• _What to work on_
The whole listing below is to be returned without alteration.

• _Provided information_
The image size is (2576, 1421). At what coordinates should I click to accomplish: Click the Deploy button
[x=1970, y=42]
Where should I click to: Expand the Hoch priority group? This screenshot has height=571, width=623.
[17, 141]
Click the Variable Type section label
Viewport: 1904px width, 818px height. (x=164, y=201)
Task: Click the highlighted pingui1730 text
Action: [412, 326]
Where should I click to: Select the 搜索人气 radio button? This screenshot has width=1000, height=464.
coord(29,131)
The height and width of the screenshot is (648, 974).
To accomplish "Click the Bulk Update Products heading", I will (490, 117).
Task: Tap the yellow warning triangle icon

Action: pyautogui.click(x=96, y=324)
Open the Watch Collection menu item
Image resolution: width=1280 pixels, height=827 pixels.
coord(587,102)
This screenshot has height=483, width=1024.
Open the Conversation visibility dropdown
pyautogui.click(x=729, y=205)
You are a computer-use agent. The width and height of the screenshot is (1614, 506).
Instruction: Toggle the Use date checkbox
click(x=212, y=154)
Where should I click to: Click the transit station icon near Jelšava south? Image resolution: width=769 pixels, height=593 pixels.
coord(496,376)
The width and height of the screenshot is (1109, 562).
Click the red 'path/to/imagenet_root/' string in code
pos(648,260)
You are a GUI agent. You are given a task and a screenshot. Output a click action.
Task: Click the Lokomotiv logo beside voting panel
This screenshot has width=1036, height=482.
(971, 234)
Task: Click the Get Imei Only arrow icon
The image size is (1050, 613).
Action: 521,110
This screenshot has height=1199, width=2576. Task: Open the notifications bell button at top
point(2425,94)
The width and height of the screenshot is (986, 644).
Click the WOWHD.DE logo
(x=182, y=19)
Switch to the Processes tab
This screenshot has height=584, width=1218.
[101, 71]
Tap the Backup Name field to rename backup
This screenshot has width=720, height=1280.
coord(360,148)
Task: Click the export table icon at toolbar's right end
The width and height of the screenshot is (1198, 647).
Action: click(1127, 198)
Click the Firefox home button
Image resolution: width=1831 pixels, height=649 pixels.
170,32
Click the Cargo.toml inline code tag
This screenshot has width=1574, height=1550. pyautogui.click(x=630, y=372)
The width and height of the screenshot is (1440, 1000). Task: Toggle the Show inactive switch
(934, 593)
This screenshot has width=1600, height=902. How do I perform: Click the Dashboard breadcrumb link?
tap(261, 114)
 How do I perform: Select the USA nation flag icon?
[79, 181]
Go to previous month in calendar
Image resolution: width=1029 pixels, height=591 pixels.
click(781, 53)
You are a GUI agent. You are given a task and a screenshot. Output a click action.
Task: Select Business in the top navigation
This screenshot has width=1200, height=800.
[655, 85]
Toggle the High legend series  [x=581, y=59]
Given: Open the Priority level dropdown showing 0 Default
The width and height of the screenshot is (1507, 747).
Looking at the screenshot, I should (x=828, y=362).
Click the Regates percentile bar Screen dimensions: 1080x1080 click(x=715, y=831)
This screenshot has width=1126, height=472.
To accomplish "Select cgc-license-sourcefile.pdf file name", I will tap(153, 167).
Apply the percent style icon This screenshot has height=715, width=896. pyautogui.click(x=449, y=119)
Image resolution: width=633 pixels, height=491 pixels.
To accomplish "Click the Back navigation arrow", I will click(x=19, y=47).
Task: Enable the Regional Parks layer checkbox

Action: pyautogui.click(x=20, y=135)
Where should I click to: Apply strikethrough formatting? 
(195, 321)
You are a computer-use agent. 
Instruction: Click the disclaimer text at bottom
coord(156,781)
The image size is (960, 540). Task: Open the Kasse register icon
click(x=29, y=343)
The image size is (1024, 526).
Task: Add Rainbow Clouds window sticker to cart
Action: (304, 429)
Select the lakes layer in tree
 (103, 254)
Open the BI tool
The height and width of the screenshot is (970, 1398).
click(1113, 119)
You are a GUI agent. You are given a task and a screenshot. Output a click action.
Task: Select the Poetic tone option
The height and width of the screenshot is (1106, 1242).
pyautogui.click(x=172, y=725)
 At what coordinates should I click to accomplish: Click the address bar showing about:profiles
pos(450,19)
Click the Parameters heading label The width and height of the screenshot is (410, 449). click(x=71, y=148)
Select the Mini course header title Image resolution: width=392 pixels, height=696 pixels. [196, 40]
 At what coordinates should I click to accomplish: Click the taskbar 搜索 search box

• _Response to this task_
The image size is (2576, 1421). At what coordinates should I click to accomplish: Click the Deploy button
[x=1970, y=42]
Where should I click to: Expand the Hoch priority group? This screenshot has height=571, width=623.
[17, 141]
Click the Variable Type section label
Viewport: 1904px width, 818px height. (x=164, y=201)
Task: Click the highlighted pingui1730 text
Action: [412, 326]
Where should I click to: Select the 搜索人气 radio button? This screenshot has width=1000, height=464.
coord(29,131)
The height and width of the screenshot is (648, 974).
To accomplish "Click the Bulk Update Products heading", I will (490, 117).
Task: Tap the yellow warning triangle icon

Action: pyautogui.click(x=96, y=324)
Open the Watch Collection menu item
Image resolution: width=1280 pixels, height=827 pixels.
coord(587,102)
This screenshot has height=483, width=1024.
Open the Conversation visibility dropdown
pyautogui.click(x=729, y=205)
You are a computer-use agent. The width and height of the screenshot is (1614, 506).
Instruction: Toggle the Use date checkbox
click(x=212, y=154)
Where should I click to: Click the transit station icon near Jelšava south? Image resolution: width=769 pixels, height=593 pixels.
coord(496,376)
The width and height of the screenshot is (1109, 562).
Click the red 'path/to/imagenet_root/' string in code
pos(648,260)
You are a GUI agent. You are given a task and a screenshot. Output a click action.
Task: Click the Lokomotiv logo beside voting panel
This screenshot has width=1036, height=482.
(971, 234)
Task: Click the Get Imei Only arrow icon
The image size is (1050, 613).
Action: 521,110
This screenshot has height=1199, width=2576. Task: Open the notifications bell button at top
point(2425,94)
The width and height of the screenshot is (986, 644).
Click the WOWHD.DE logo
(x=182, y=19)
Switch to the Processes tab
This screenshot has height=584, width=1218.
[101, 71]
Tap the Backup Name field to rename backup
This screenshot has width=720, height=1280.
coord(360,148)
Task: Click the export table icon at toolbar's right end
The width and height of the screenshot is (1198, 647).
Action: click(1127, 198)
Click the Firefox home button
Image resolution: width=1831 pixels, height=649 pixels.
170,32
Click the Cargo.toml inline code tag
This screenshot has width=1574, height=1550. pyautogui.click(x=630, y=372)
The width and height of the screenshot is (1440, 1000). Task: Toggle the Show inactive switch
(934, 593)
This screenshot has width=1600, height=902. How do I perform: Click the Dashboard breadcrumb link?
tap(261, 114)
 How do I perform: Select the USA nation flag icon?
[79, 181]
Go to previous month in calendar
Image resolution: width=1029 pixels, height=591 pixels.
click(781, 53)
You are a GUI agent. You are given a task and a screenshot. Output a click action.
Task: Select Business in the top navigation
This screenshot has width=1200, height=800.
[655, 85]
Toggle the High legend series  [x=581, y=59]
Given: Open the Priority level dropdown showing 0 Default
The width and height of the screenshot is (1507, 747).
Looking at the screenshot, I should (x=828, y=362).
Click the Regates percentile bar Screen dimensions: 1080x1080 click(x=715, y=831)
This screenshot has width=1126, height=472.
To accomplish "Select cgc-license-sourcefile.pdf file name", I will tap(153, 167).
Apply the percent style icon This screenshot has height=715, width=896. pyautogui.click(x=449, y=119)
Image resolution: width=633 pixels, height=491 pixels.
To accomplish "Click the Back navigation arrow", I will click(x=19, y=47).
Task: Enable the Regional Parks layer checkbox

Action: pyautogui.click(x=20, y=135)
Where should I click to: Apply strikethrough formatting? 
(195, 321)
You are a computer-use agent. 
Instruction: Click the disclaimer text at bottom
coord(156,781)
The image size is (960, 540). Task: Open the Kasse register icon
click(x=29, y=343)
The image size is (1024, 526).
Task: Add Rainbow Clouds window sticker to cart
Action: (304, 429)
Select the lakes layer in tree
 (103, 254)
Open the BI tool
The height and width of the screenshot is (970, 1398).
click(1113, 119)
You are a GUI agent. You are given a task and a screenshot. Output a click action.
Task: Select the Poetic tone option
The height and width of the screenshot is (1106, 1242).
pyautogui.click(x=172, y=725)
 At what coordinates should I click to accomplish: Click the address bar showing about:profiles
pos(450,19)
Click the Parameters heading label The width and height of the screenshot is (410, 449). click(x=71, y=148)
Select the Mini course header title Image resolution: width=392 pixels, height=696 pixels. [196, 40]
 At what coordinates should I click to accomplish: Click the taskbar 搜索 search box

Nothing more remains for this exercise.